So, right on the heels of the recent television ban
, I purchased some wooden play swords at a second hand store for $1.50. Harper and Zane have used every other stick in the house for swordplay, and thus, I thought it would be fun for them to have some actual pretend swords for creative play.
Don’t be so quick to assume that this post is headed towards detailing a nasty parry and lunge accident. No so. Not so.
I watched with fascination as Harper set up two “thrones” in the backyard. She then ordered Zane, who was not King, to come and sit beside her. Harper, the Queen, then shared with him how he could become King. The tactics included using the new sword to overthrow the current King.

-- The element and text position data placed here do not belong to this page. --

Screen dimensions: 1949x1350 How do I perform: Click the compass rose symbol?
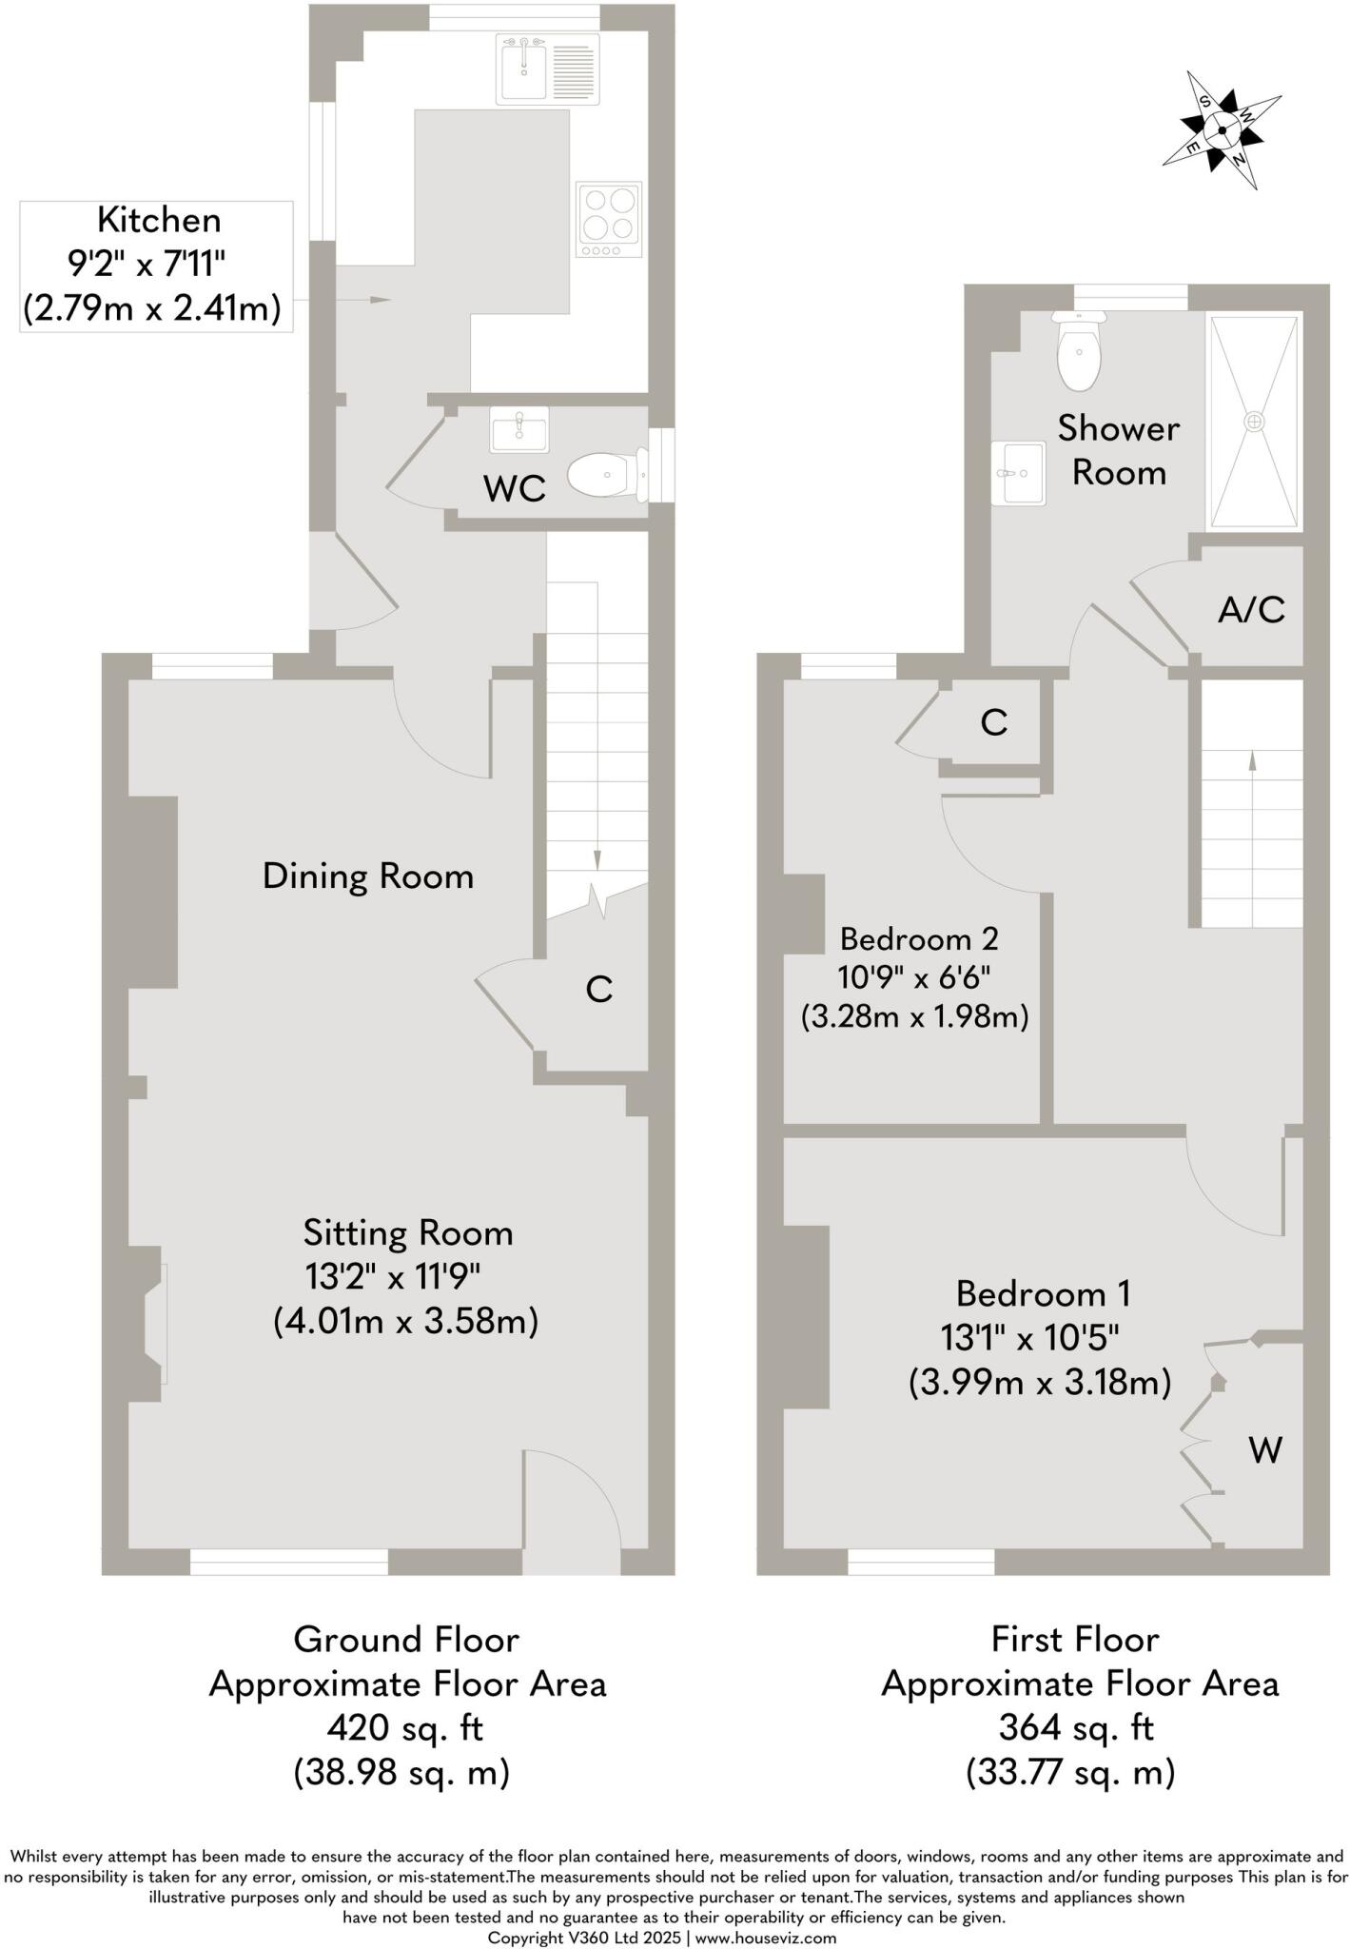tap(1222, 130)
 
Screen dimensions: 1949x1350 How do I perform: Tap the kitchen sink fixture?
tap(546, 69)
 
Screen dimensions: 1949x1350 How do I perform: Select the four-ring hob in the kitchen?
tap(609, 219)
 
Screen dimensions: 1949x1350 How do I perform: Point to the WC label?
tap(514, 489)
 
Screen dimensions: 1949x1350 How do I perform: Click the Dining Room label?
tap(368, 876)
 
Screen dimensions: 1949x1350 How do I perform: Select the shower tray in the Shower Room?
tap(1253, 422)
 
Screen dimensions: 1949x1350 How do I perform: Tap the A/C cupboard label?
tap(1251, 610)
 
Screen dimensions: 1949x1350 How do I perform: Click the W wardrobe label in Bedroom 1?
tap(1265, 1450)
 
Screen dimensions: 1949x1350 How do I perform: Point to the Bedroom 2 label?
tap(919, 939)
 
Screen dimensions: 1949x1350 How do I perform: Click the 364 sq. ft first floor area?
tap(1076, 1727)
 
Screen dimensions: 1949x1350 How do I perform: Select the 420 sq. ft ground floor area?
tap(405, 1727)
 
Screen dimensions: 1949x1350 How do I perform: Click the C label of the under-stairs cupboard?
tap(598, 991)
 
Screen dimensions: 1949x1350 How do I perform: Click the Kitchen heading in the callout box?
tap(159, 220)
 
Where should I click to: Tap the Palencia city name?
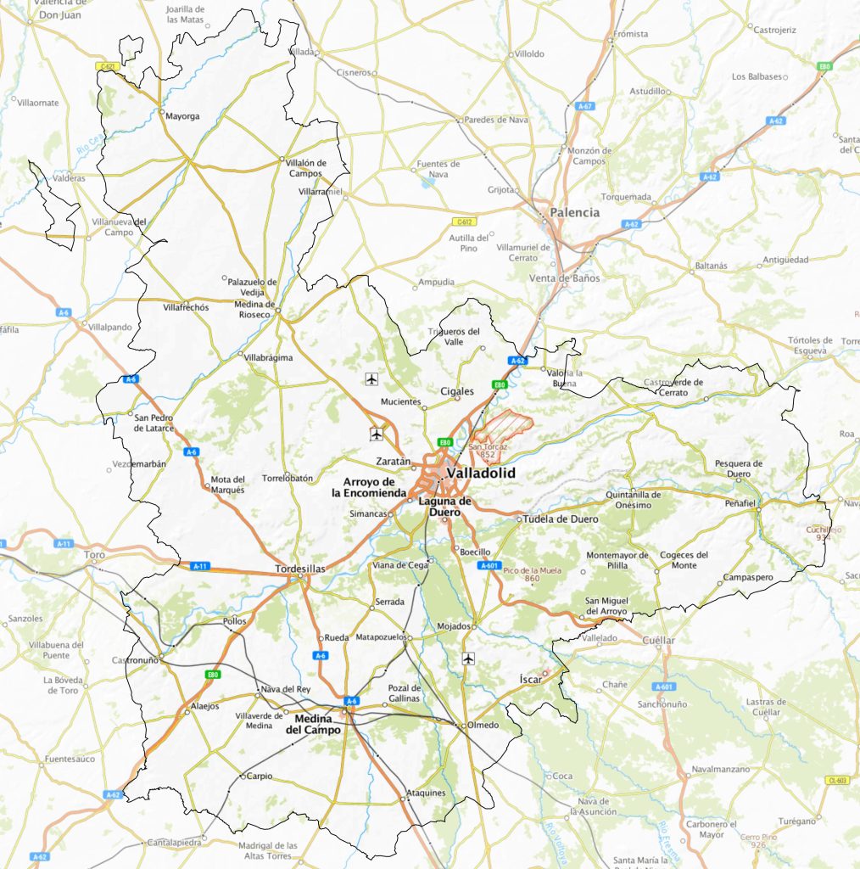pos(574,213)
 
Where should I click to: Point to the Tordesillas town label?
pos(301,569)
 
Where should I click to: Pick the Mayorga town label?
pos(182,116)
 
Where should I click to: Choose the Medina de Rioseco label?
pos(255,309)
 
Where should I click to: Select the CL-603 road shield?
pos(835,781)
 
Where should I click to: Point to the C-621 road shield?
pos(106,65)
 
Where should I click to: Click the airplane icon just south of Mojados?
pos(467,658)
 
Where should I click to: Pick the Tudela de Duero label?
pos(561,519)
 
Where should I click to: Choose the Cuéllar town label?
pos(659,640)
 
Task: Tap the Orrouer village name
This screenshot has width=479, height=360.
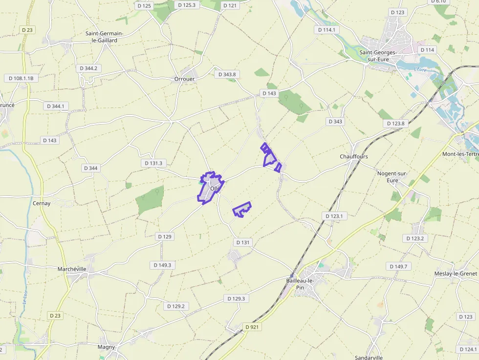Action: point(185,79)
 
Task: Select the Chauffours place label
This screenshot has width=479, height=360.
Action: point(354,157)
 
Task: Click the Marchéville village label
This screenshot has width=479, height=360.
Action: point(72,269)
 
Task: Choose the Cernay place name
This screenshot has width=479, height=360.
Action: point(42,203)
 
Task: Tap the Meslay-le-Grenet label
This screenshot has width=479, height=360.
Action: point(456,274)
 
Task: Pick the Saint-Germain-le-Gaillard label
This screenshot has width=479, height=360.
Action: point(105,37)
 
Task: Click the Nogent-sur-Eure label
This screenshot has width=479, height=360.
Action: point(392,177)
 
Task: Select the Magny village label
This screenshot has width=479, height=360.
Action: point(107,347)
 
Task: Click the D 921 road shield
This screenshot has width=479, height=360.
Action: point(252,327)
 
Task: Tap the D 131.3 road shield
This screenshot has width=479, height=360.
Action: point(154,163)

Act 2 opened with Zane being King to Harper’s Queen, although I must have missed the actual overthrowing part. Whatever. He was now King and the conversation took an interesting turn towards the question of their heir.
Well, now, this posed quite the predicament for a King and Queen who are also brother and sister. The conversation went something, although not exactly, like this.
“Zane, we must have an heir!”
“Zane, this is not a time for silence, we must have an heir. But, you are my brother, so we can not have one.”
“So, we must ADOPT!”
“Yes, we must adopt an heir. But first we will have to get past security!”
“Zane, it it time to take on the knights!”
Both of them run off, towards our neighbor’s yard (who I’m pretty positive wouldn’t find this type of play at all amusing) with swords raised, yelling, “AHHHHHHHHHHHHHH!”
Later in the day the dog chewed up one of the swords pretty badly. Sir George saved the day with his power sander and some silver paint, Zane walked around the backyard with his sword sticking out of his pants, pointed side up (nice, son), and Harper morphed into some type of medieval warrior chick complete with intricate swordography and footwork.
For $1.50, I’m pleased.
The TV has remained off except for a viewing of The Lion, The Witch, and the Wardrobe as a reward for completing chores for the week.
And as a means of learning new battle tactics for future successful invasions and uprisings.